Joubert syndrome is an autosomal recessive disorder presenting with psychomotor delay, hypotonia, ataxia, oculomotor apraxia, and neonatal breathing abnormalities. Neuroradiologically, Joubert syndrome is characterized by a peculiar malformation of the midbrain-hindbrain junction known as the 'molar tooth sign' (MTS) consisting of cerebellar vermis hypoplasia or aplasia, thick and maloriented superior cerebellar peduncles, and abnormally deep interpeduncular fossa.
The JBTS5 phenotype is mainly characterized by the neurologic and neuroradiologic features of Joubert syndrome associated with severe retinal and renal involvement. In addition, JBTS5 presents a broad clinical spectrum including incomplete phenotypes such as cerebelloretinal and cerebellorenal syndromes. The full-blown JBTS5 phenotype largely overlaps that of Senior-Loken syndrome (SLSN), which is characterized by retinitis pigmentosa plus juvenile nephronophthisis and is attributable to mutations in genes associated with nephronophthisis and encoding ciliary proteins.

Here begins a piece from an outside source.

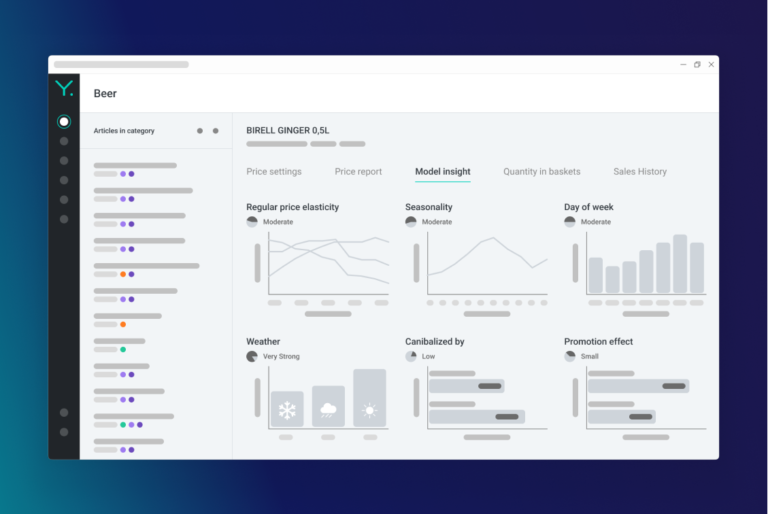Click first dot beside Articles in category
The image size is (768, 514).
point(200,131)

Al-Hamed et al. (2016) aimed to understand the genetic causes of antenatal cystic kidney disease by studying a cohort of 44 families and analyzing DNA extracted from chorionic villus sampling, amniotic fluid, placental blood or peripheral blood cells. In one family, the antenatal ultrasound examination revealed cystic kidneys and cerebellar vermis aplasia. DNA analysis found a homozygous known mutation c.5668G>T (p.G1890*) in the CEP290 gene. The authors noted that the affected patient was alive at 6 months of age. In another family, antenatal ultrasound found only cystic kidneys with no other symptoms. The case resulted in fetal death and no DNA was available for genetic analysis. However, both the parents were found to be heterozygous for a novel CEP290 mutation c.3777_3778delAG (p.R1259Sfs*16). The symptoms and mutations in both cases were indicative of Joubert syndrome 5.
Valente et al. (2006) performed direct sequencing of CEP290 gene in 18 consanguineous JSRD families. Independent homozygous nucleotide changes were identified; including three nonsense mutations (c.4732G>T, c.5668G>T and c.5824C>T), one 1-bp deletion (c.3176delT) and one missense mutation (c.21G>T). JSRD patients who have CEP290 mutations suffered from neurological and neuroradiological features associated with severe retinal and renal involvement.